Oh yea. Looks much better with my glasses on. I should have put them on before posting this. Refill it with clean fluid and have at it.
Looks like a typical stock rebuild, which isn't saying much. someone was in there before as you noted the witness marks.
Can't see much from what you show but I didn't see any posi case marks from the pinion. The Torrington yoke bearings are correct,should be full complement no cage bearings.The yokes appear good, if there is no center drill hole in the face they are rebuilt yokes, most likely from Lonestar. The posi case is rough cast with the stock springs and plates.
The cheapest upgrade you can do now is to replace the hex head bolts in the cap with socket heads.

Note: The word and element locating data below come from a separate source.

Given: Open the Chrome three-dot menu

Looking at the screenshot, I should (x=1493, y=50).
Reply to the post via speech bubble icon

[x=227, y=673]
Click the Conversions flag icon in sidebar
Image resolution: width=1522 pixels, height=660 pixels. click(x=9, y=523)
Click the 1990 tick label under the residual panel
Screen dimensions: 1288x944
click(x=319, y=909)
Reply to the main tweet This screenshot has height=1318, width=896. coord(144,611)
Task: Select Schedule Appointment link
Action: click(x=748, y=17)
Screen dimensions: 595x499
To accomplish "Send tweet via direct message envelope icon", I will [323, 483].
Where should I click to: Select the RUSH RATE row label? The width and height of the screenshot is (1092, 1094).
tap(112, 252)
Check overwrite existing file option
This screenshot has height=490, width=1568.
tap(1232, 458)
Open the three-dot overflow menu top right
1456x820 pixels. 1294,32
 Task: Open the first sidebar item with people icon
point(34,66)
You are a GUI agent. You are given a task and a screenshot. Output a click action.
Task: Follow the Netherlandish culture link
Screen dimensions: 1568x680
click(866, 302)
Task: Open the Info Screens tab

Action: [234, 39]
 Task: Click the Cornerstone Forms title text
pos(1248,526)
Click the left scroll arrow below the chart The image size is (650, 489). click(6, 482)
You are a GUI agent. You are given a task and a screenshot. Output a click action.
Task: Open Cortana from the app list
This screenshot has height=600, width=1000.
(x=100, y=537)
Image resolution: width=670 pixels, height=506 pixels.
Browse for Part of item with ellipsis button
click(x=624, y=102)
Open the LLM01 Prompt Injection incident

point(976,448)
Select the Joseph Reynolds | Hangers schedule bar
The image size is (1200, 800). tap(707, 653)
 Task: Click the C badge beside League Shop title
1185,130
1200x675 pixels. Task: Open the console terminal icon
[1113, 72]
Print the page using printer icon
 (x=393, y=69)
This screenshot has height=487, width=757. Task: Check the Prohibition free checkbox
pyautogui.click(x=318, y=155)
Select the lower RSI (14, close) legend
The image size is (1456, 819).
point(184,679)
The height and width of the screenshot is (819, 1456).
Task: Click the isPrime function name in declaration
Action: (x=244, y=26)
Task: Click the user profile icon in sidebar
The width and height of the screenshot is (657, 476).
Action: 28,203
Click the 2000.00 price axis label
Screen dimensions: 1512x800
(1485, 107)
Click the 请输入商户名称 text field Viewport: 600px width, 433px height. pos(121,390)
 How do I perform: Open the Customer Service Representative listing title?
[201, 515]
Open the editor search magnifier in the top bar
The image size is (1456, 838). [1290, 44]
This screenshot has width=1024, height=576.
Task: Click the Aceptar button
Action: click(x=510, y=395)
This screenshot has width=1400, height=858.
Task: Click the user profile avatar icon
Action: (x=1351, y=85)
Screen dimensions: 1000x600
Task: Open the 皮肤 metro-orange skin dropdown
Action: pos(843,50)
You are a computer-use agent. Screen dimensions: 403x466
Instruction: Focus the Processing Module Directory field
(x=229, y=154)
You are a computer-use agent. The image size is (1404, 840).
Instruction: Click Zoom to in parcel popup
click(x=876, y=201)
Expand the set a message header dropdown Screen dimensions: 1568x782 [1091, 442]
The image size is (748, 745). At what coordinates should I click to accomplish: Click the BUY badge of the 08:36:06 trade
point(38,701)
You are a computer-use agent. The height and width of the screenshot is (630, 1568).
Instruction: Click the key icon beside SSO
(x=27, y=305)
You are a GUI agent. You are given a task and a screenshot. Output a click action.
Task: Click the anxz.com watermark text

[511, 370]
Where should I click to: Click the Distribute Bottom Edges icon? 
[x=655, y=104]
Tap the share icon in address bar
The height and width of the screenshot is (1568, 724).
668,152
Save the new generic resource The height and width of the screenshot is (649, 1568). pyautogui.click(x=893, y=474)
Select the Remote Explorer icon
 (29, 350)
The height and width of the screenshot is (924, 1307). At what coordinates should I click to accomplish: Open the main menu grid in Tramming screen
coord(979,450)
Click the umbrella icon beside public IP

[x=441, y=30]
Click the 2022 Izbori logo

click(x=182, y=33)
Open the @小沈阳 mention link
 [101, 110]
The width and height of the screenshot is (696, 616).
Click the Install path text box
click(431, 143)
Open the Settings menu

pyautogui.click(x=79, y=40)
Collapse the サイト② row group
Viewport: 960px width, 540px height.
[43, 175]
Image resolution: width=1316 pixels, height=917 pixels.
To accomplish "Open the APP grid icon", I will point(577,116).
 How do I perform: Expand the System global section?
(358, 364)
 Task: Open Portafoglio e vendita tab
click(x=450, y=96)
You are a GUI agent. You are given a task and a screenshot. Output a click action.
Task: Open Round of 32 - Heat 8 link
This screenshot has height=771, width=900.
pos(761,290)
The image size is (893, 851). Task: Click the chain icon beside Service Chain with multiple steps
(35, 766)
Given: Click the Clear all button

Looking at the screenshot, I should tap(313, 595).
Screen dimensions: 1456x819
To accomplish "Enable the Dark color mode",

Look at the shims under the caps, if it was a good rebuild you'll see steel shims, otherwise if you see solid cast shims those are factory. If they were tight,as they should be, they will break hammering in unless a spreader was used.
You can check the lash and pattern now. Look for uniform pattern and between 005-008 lash. Look at the side of the ring gear, if original you'll see GM, the tooth count,and date code on the side. If Richmond a doube DD, if US or Toms' a G logo,no logo- imported.
Good luck with it, use GM additive, lucas 85-140 oil and watch it if you continue to abuse it in that setup, it will break given enough abuse. I replaced many broken ones with engine HP under 400 but a lot of abuse and shock loading.
Had to go ahead and tear the whole unit apart. Did not like the noise I was hearing from one of the sides and turns out I had a bad bearing. No damage to the yoke or housing. Now it is time to be honest with myself and need some advice. I plan on putting a 496 with about 550 HP at the crank with a 125HP nitrous shot on this car.
3 questions:
1. What should I do now that I have had to take it apart to support these numbers?
2. Any suggestions if I need to replace the ring and pinion as to what ratio? Plan on using a TKO 600 with .64 overdrive. Current ratio is 3.55.
3. How do you get the bearings off the sides of the posi unit. Just broke my 2 jaw puller and the bad bearing still did not come off?